• [What you are asked to do]
Scan the entries that follow and give only the number of lines containing "agent".

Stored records
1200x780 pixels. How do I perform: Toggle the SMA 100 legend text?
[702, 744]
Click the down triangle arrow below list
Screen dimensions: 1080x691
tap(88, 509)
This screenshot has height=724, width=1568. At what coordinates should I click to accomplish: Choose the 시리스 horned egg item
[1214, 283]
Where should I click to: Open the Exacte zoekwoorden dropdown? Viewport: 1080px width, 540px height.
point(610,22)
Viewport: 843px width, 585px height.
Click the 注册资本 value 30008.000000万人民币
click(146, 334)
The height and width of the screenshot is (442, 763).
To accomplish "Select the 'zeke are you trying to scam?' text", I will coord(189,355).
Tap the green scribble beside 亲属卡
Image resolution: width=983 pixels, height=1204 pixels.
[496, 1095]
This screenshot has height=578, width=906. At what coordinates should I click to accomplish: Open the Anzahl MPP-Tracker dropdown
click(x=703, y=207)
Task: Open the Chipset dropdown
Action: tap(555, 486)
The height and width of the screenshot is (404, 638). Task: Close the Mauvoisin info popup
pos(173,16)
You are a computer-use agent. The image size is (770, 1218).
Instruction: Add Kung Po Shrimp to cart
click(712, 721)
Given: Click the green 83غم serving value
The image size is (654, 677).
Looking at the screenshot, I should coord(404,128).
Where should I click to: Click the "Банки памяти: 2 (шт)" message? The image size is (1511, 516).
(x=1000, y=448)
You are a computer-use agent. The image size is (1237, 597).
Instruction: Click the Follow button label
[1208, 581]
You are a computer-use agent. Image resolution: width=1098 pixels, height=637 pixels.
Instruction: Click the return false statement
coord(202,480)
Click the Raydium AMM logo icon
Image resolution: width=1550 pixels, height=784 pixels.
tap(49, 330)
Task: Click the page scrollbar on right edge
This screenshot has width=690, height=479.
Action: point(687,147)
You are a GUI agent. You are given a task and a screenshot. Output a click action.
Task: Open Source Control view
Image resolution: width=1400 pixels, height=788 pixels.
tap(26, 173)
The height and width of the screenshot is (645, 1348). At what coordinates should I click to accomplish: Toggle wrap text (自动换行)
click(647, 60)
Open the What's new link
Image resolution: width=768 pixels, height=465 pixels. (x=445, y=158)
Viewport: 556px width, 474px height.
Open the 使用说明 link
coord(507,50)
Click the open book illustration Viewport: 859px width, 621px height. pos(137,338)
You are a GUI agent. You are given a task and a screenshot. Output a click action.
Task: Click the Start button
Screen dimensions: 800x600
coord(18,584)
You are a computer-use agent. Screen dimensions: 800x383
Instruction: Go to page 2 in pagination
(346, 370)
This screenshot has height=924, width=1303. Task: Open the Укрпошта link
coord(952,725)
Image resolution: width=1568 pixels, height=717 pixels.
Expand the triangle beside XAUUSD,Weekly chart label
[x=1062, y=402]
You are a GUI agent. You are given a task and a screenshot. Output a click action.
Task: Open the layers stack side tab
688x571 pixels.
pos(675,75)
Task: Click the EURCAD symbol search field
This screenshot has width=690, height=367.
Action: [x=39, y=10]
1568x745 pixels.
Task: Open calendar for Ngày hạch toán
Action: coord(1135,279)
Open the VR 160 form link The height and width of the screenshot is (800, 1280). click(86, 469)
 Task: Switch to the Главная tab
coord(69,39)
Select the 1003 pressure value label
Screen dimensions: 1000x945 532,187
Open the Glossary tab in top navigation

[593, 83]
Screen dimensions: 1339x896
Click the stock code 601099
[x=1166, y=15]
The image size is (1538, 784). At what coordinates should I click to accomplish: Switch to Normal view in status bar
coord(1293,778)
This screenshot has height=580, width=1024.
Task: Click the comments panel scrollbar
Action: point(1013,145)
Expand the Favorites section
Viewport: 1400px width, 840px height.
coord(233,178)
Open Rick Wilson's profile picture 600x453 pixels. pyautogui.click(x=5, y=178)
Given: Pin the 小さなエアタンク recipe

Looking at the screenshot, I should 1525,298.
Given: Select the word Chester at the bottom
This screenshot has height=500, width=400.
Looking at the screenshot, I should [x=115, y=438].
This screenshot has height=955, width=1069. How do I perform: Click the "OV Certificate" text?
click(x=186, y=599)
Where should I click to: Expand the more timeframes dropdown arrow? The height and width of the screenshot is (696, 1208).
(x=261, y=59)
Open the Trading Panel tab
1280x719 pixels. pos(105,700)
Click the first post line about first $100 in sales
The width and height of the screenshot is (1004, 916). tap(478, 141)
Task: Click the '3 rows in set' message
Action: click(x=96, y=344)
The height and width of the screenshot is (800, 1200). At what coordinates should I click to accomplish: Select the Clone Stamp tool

• [Response to the exercise]
7